Luxury brands outside of hospitality are also thinking even harder about how to entwine the experience within their product-customer relationship. VINIV Bordeaux offers you the chance to make 288 bottles of your own bespoke wine, but their brand proposition is a whole lot greater than that. They open the door to the closed society which is the Bordeaux winemaking community, a place where there are normally only two ways to enter — either be born into it or risk millions buying land there. They have made history by creating the first way for people from beyond Bordeaux to experience the region like an insider. They don’t just show you around, they enable you to make your own wine in the heart of Bordeaux, under the guidance of the area’s best winemakers.

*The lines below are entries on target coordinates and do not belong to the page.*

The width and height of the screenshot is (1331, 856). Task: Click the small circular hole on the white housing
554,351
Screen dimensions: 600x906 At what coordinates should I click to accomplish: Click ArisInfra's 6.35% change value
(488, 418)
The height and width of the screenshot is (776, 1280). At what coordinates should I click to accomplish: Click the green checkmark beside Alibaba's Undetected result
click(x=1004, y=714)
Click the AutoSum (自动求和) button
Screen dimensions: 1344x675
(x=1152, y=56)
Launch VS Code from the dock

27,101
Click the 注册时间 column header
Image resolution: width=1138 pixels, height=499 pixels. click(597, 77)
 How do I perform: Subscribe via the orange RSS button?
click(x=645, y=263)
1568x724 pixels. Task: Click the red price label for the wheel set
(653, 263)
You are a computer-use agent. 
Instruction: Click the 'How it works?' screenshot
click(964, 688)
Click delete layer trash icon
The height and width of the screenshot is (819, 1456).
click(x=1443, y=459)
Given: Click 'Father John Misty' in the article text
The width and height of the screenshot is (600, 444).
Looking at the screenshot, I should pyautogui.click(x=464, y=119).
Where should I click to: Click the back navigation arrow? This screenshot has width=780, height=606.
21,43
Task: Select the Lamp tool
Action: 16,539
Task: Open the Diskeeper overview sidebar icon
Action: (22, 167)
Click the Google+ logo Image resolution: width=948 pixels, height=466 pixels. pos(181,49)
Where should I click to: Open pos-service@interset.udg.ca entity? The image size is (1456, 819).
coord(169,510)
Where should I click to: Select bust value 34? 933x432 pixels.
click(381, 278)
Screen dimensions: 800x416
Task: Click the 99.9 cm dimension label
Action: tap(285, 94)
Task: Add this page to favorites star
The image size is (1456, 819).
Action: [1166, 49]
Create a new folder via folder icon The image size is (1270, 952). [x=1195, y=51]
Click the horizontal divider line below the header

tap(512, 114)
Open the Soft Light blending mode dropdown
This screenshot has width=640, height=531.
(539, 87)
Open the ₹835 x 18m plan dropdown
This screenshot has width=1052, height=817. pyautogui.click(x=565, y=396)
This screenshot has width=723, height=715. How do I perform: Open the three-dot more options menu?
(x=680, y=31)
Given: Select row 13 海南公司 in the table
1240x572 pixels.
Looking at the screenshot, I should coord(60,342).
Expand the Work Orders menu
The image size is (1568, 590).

Their brand is centred around this adventure from vine to bottle, and the customer is the ‘hero of their own story’. Guided through the process of winemaking, from harvest to bottling, all in the creation of their unique wine tailored to their own taste, using their nose, palate and imagination. This personal story is brought out in all their communications – through the use of handwriting and sketches to communicate the experience from the perspective of the protagonist, representing notes in their diary. While the watercolour washes and brushstrokes evoke thoughts of the deep palette of swirling wine in the glass, alongside bold expressive brushstrokes. All centred around beautiful photography and captivating copy, telling the story of every detail of the adventure.

You could say it was a once-in-a-lifetime experience, only who can say you’ll only do it once in a lifetime?

Taking this even further are brands offering complete immersive experiences such as Secret Cinema. Specialising in ‘live cinema’ experiences they create 360-degree participatory worlds where the boundaries between performer and audience, set and reality are constantly shifting. They describe themselves as –

Storytellers, inventors, explorers, place-makers, cultural entrepreneurs, film fans fuelled by a desire to fill the void left by an over-saturated technological world.

When first launched attendees would not even know what film would be shown, and even though it has now grown to large-scale productions in some of the most spectacular spaces worldwide their brand still plays on this secrecy. You ‘enter a secret world’ on their website where information is sparse and videos entice you with brief glimpses or their secret worlds. While their social media feeds are rich with movie references, exciting their fans with endless possibilities of upcoming events. A secret club for those in the know, and we all know how alluring that can be.

All of these brands draw you in, entice, seduce and excite you with the possibility of new and unexpected adventures, with brands that are rich with detail and nuance, subtly helping to define and support the message at every interaction. As the demand for luxury experience grows, brands that do this will lead the way, though the real winners are surely the customers who will have access to ever richer, more interesting and engaging experiences.